Height Predictor — How Tall Will My Child Be?
Our free height predictor estimates a child's predicted adult height using the same growth reference data that pediatricians rely on — the CDC 2000 growth charts and WHO Child Growth Standards. Enter a child's current age and height, and optionally the parents' heights, to receive a personalized adult height estimate with a confidence range.
How to Use the Height Predictor
- Select sex — male and female growth curves differ significantly, especially after age 10 when puberty begins.
- Set age and current height — use the sliders to enter the child's current age (in years and months) and measured height in cm or feet/inches.
- Add parent heights (optional) — including both parents' heights blends the growth-percentile estimate with the Tanner mid-parental height formula, improving accuracy.
- Add additional factors (optional) — diet quality, puberty timing, preterm birth status, and chronic health conditions each carry evidence-based adjustments applied on top of the baseline prediction.
The predicted adult height and confidence range update live as you adjust any input.
How Does Child Height Prediction Work?
The calculator uses the LMS method (Box-Cox power transformation), the statistical framework underlying both the CDC 2000 and WHO growth chart reference tables. Every child's height is converted to a z-score relative to other children of the same age and sex. That z-score is projected forward to the adult reference age (20 years), yielding a predicted height alongside a ±1 SD range.
When parent heights are provided, the calculator blends (50/50) the child's current growth z-score with the mid-parental z-score derived from the Tanner-Whitehouse formula. This dual-signal approach is more accurate than either method alone.
The Mid-Parental Height Method (Tanner-Whitehouse)
The mid-parental height method calculates a child's genetic height target based on the average of both parents' heights, with a sex correction factor of ±6.5 cm:
- Boys: (Father's height + Mother's height + 13 cm) ÷ 2
- Girls: (Father's height + Mother's height − 13 cm) ÷ 2
The result is the genetic target height. The typical range is ±8.5 cm, covering approximately 95% of outcomes.
What Factors Affect a Child's Adult Height?
Genetics accounts for roughly 60–80% of a person's final adult height. The remaining 20–40% is shaped by:
Nutrition and Diet Quality
Adequate protein, zinc, vitamin D, calcium, and iron are essential for linear bone growth. Children with consistently poor diets may fall short of their genetic height potential by 3–5 cm or more.
Puberty Timing
Children who enter puberty earlier than peers experience an earlier growth spurt but also earlier growth plate closure, often resulting in a shorter adult height.

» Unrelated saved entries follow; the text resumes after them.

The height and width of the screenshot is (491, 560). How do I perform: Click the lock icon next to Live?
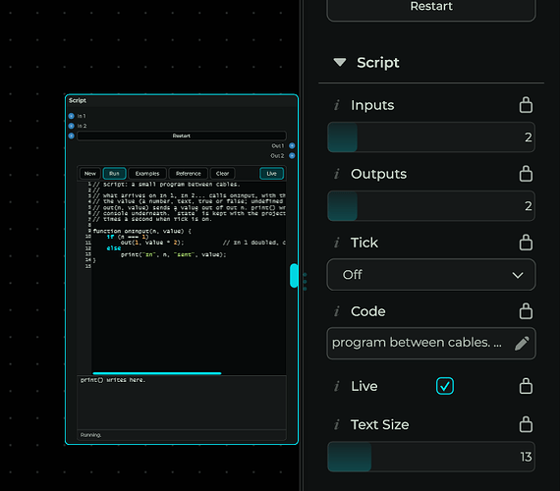(x=526, y=386)
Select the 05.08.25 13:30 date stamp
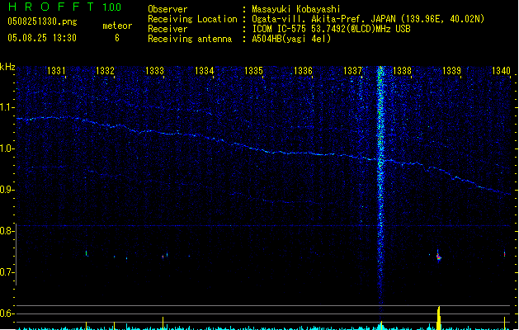This screenshot has height=330, width=519. (41, 38)
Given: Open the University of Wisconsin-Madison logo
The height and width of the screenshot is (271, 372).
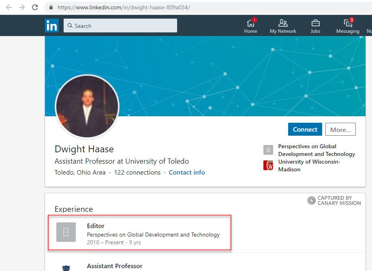Looking at the screenshot, I should [268, 165].
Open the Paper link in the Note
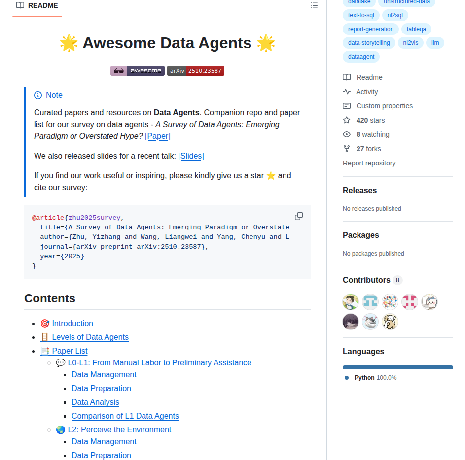This screenshot has height=460, width=465. pos(158,136)
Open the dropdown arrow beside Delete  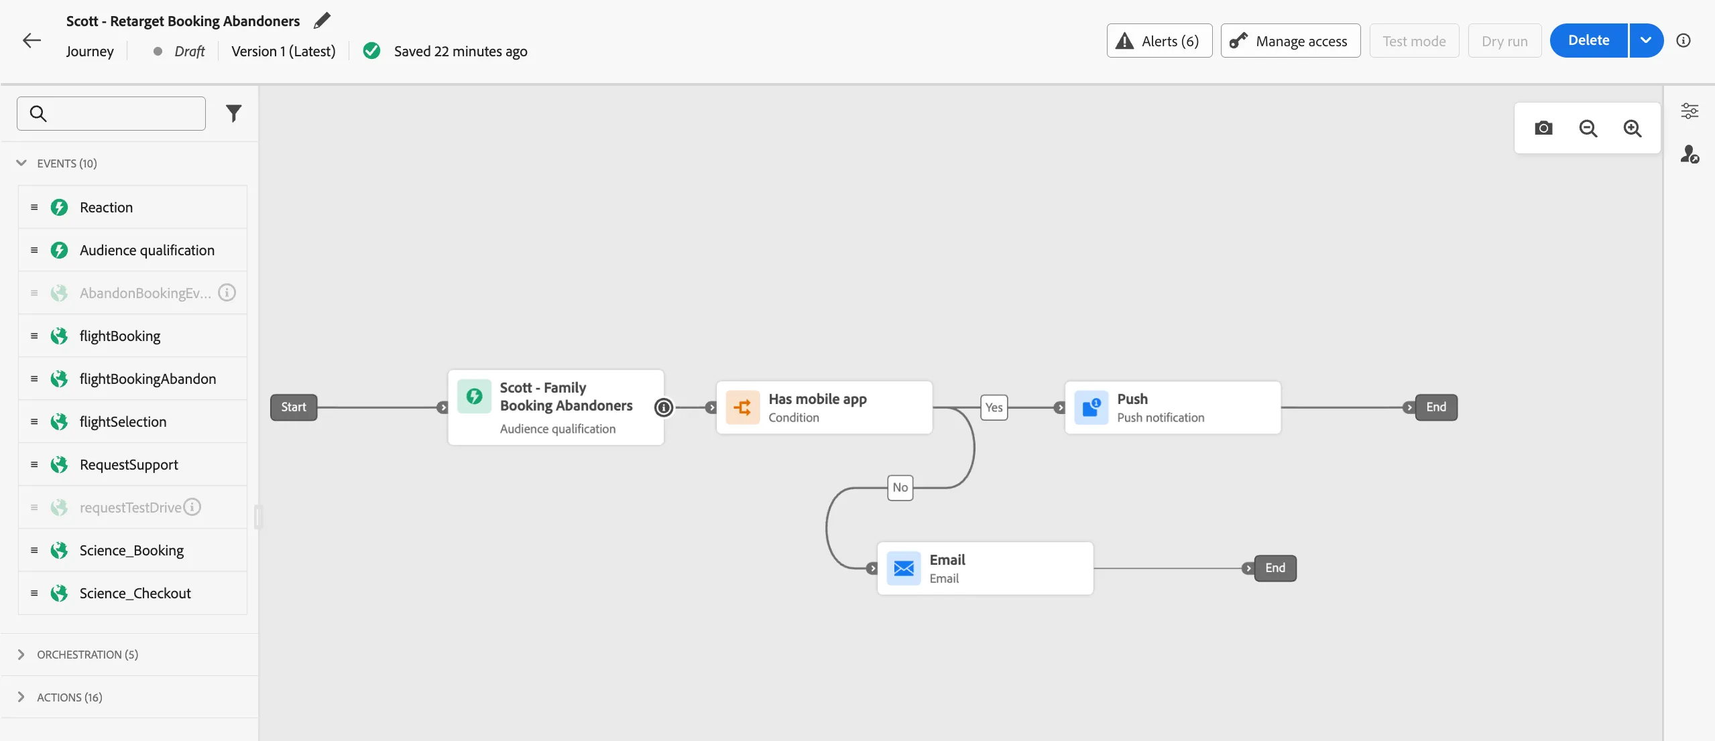point(1646,40)
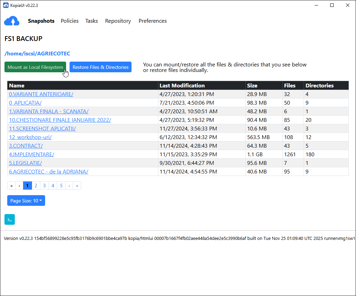Jump to the last page arrow
Image resolution: width=356 pixels, height=296 pixels.
(77, 186)
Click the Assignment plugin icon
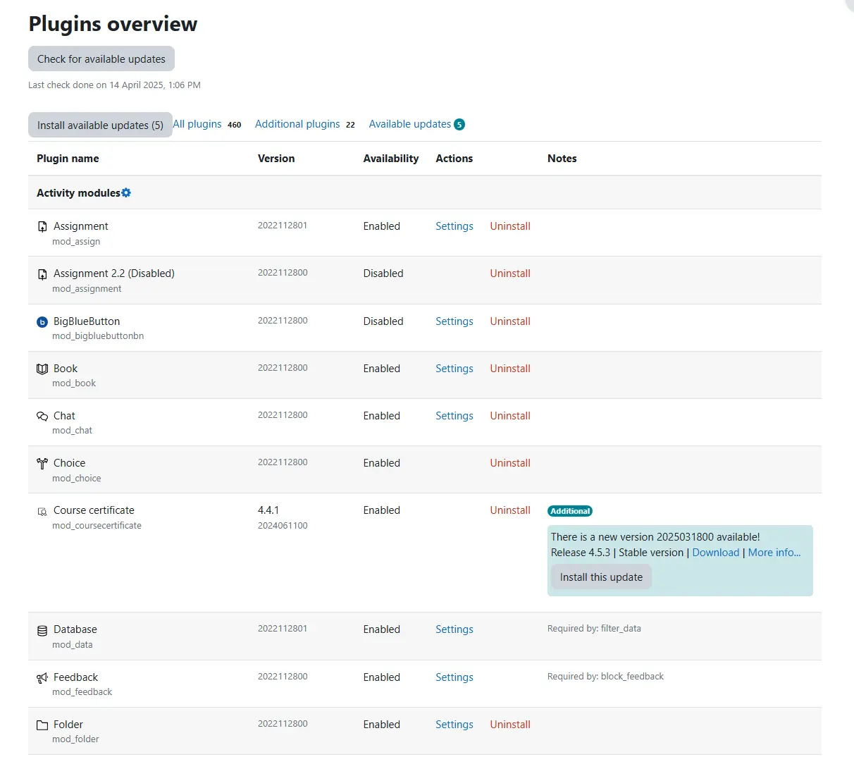This screenshot has width=854, height=757. click(x=42, y=227)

Late developers grow for longer and frequently reach or exceed their genetic target.
Preterm Birth
Children born prematurely (before 37 weeks) may finish slightly shorter on average than full-term peers. Very preterm birth (before 32 weeks) carries a larger average deficit of approximately 1–2 cm.
Chronic Health Conditions
Several ongoing conditions suppress linear growth, including long-term corticosteroid use, untreated coeliac disease, and other systemic illnesses. Effective treatment often allows partial or full catch-up growth.
About Our Growth Data: CDC 2000 & WHO Standards
- WHO Child Growth Standards (2006) — used for children aged 0–24 months. Based on a multicentre international study representing prescriptive standards of healthy growth.
- CDC 2000 Growth Charts — used for children aged 2–20 years. Based on nationally representative US survey data (NHANES), widely used by American pediatricians.
Data sources: CDC 2000 & WHO Child Growth Standards. For informational purposes only — not a substitute for medical advice.
Frequently Asked Questions
How tall will my child be as an adult?
A child's adult height is primarily determined by genetics (about 60–80%), with the remainder shaped by nutrition, sleep, health, and puberty timing.
How accurate is a height predictor?
Growth chart percentile tracking combined with mid-parental height is the most accurate non-clinical method, with a typical standard deviation of ±5 cm.
At what age can you predict a child's final adult height?
By age 8–10, growth percentile tracking is reasonably stable. By 12–14, estimates are typically within 2–3 cm of final height.
Does nutrition affect how tall a child will be?
Yes. Chronic nutritional deficiency can reduce final height by 3–5 cm or more.
When do boys stop growing?
Most boys stop growing between ages 17 and 20. The peak growth spurt occurs around age 13–14.
When do girls stop growing?
Most girls stop growing between ages 15 and 17, roughly 2–3 years after their first menstrual cycle.
How much of height is determined by genetics?
Twin and family studies estimate genetics accounts for 60–80% of adult height variation.
Do boys grow taller than girls on average?
Yes. The average adult male in the US is ~175.4 cm (5′9″) versus ~161.7 cm (5′4″) for females.
What is the CDC LMS growth chart method?
The LMS method models height distribution using three age-specific parameters — L (Box-Cox power), M (median), and S (coefficient of variation) — enabling precise z-score conversion at any age.